[Collected data entries]
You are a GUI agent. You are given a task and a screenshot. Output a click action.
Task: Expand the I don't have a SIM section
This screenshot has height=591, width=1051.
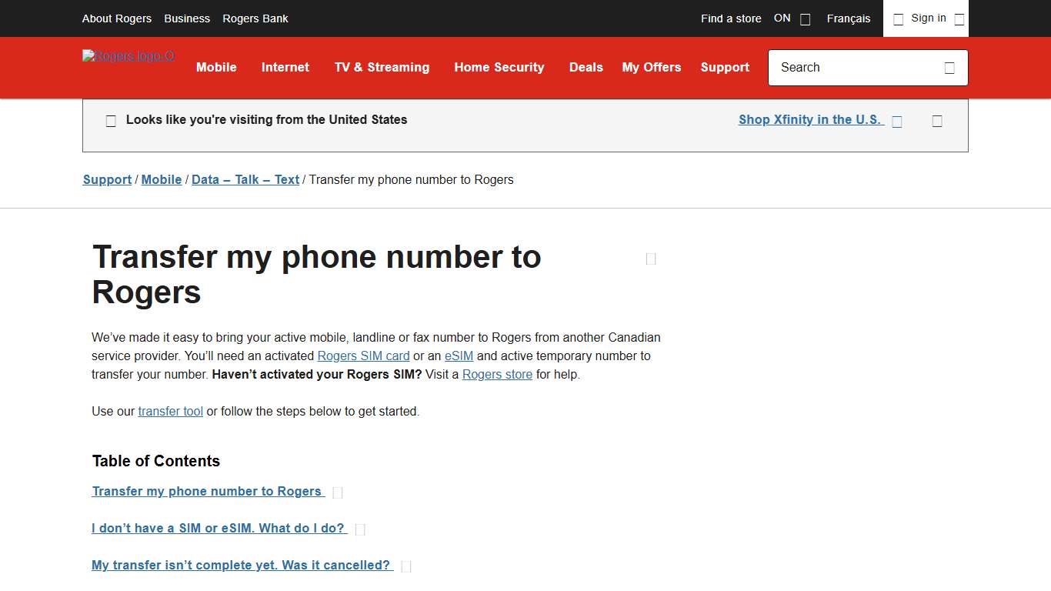click(x=218, y=528)
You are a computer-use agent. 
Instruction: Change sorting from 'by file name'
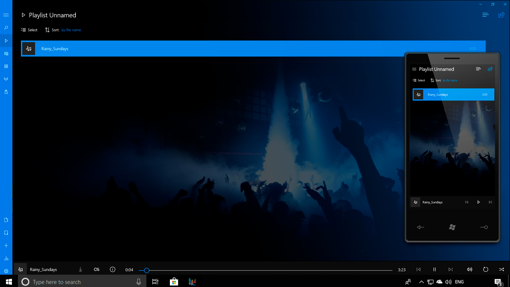pyautogui.click(x=71, y=30)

**What you are asked to do**:
Once the pictures are removed, return the entries exactly as they stand.

**Completed task**:
You are a GUI agent. You are given a task and a screenshot. Output a click action.
Task: Expand the I don't have a SIM section
This screenshot has height=591, width=1051.
click(x=218, y=528)
You are a computer-use agent. 
Instruction: Change sorting from 'by file name'
pyautogui.click(x=71, y=30)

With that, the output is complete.